The women's 4 × 400 metres relay at the 2023 European Athletics Indoor Championships took place over one round in the Ataköy Athletics Arena in Istanbul, Turkey, on 5 March 2023. This was the twelfth time the women's 4 × 400 metres relay was contested at the European Athletics Indoor Championships. Six national teams qualified based on their outdoor results from 2022 or the team's cumulative individual 400 metres indoor results from 2023.

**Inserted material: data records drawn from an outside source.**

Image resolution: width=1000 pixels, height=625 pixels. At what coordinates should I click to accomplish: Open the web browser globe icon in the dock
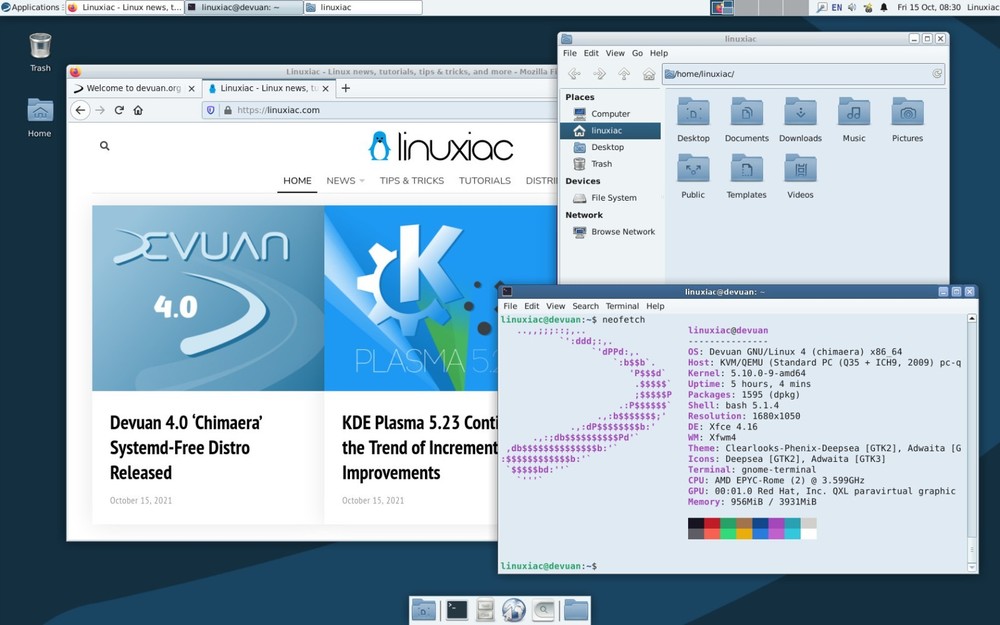pyautogui.click(x=513, y=610)
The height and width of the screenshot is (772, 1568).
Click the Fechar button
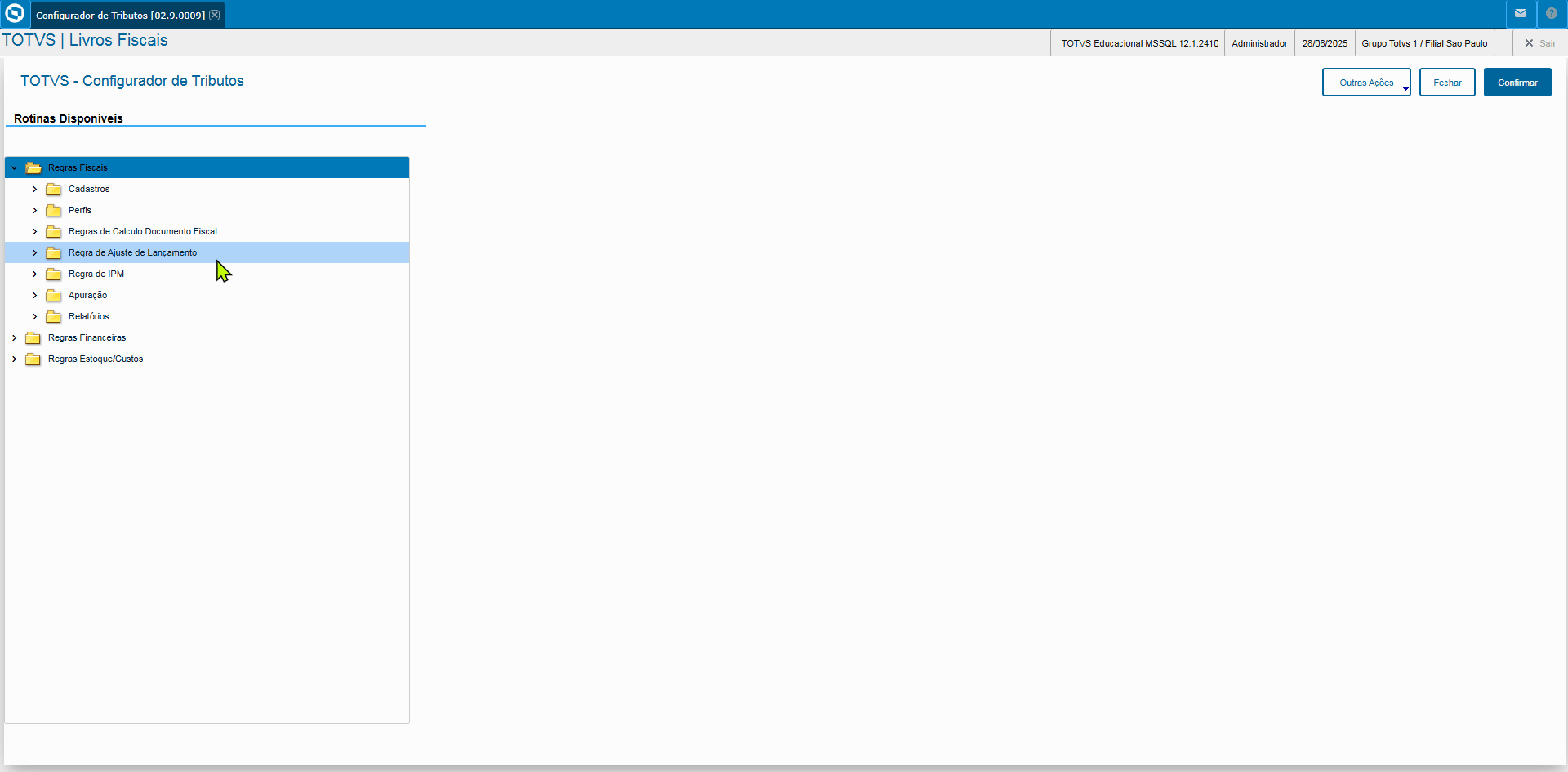[1447, 82]
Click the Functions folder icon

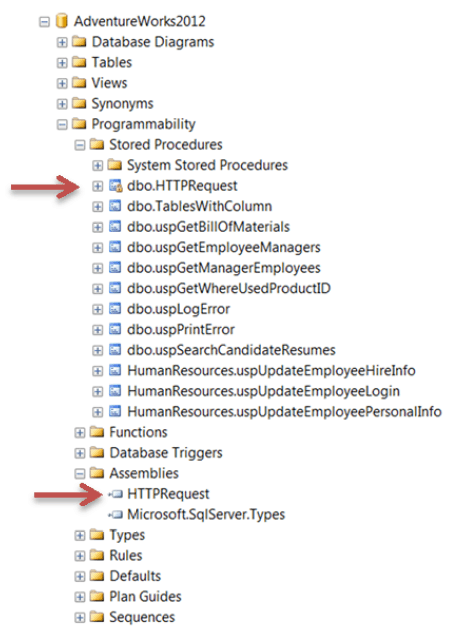97,432
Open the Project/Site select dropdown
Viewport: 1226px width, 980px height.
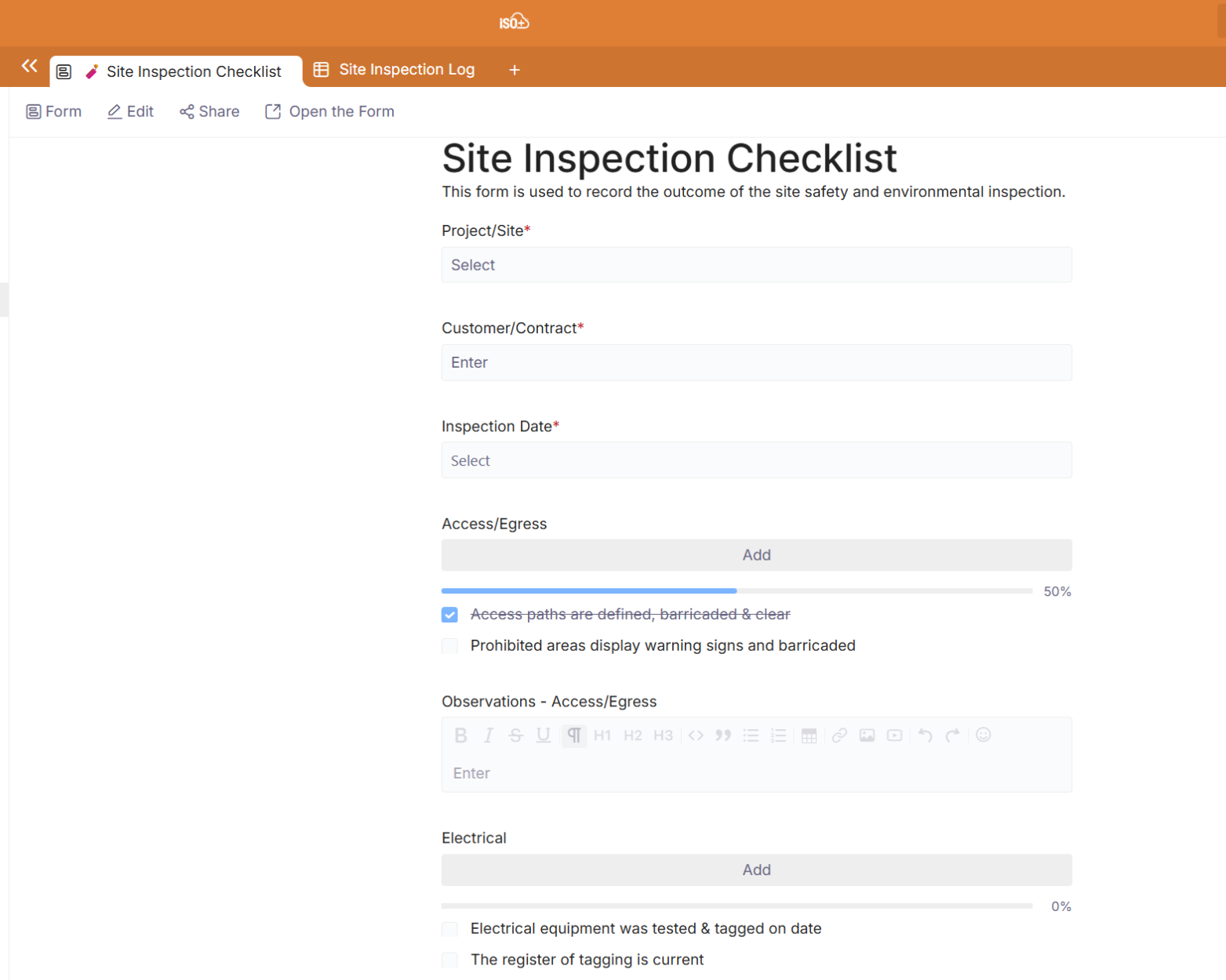(756, 265)
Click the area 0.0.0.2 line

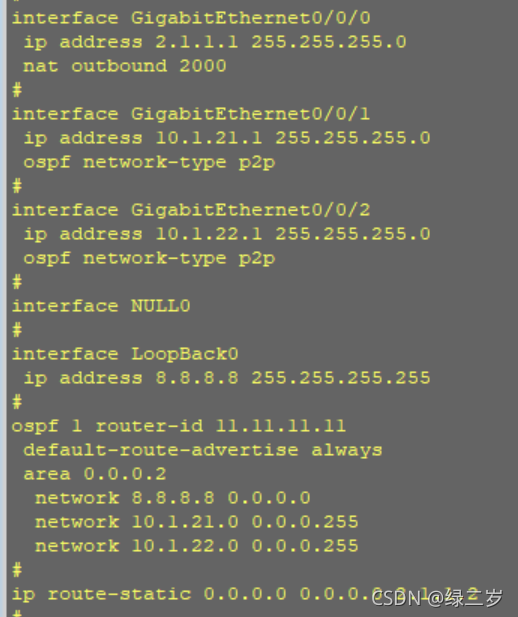tap(95, 474)
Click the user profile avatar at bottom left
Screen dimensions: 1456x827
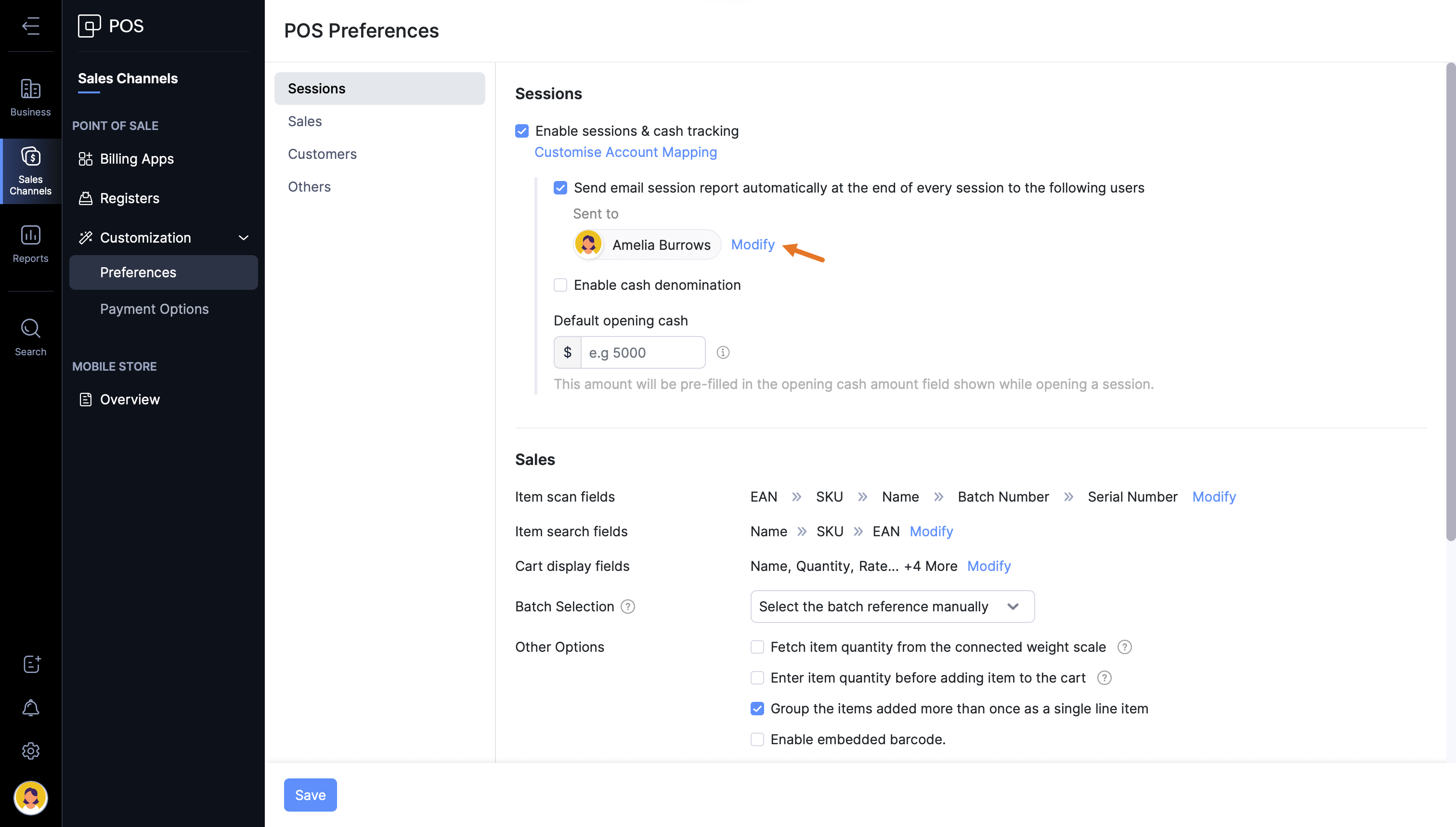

The team of the Netherlands led the race from the first leg onwards and won in a championship record and Dutch national record of 3:25.66 minutes, successfully defending their 2021 title. They were followed by the team of Italy, who ran an Italian national record of 3:28.61 minutes for second place, and the team of Poland, who ran a time of 3:29.31 minutes for third place.

==Background==
In the women's 4 × 400 metres relay indoors, teams consist of four female athletes, who successively run two laps on a 200-metre track and pass on a baton between them. The event was introduced at the 2000 edition of the European Athletics Indoor Championships and had been contested eleven times before 2023. The 2023 edition was held at the Ataköy Athletics Arena, an indoor track and field arena in the Ataköy quarter in Bakırköy, Istanbul, Turkey.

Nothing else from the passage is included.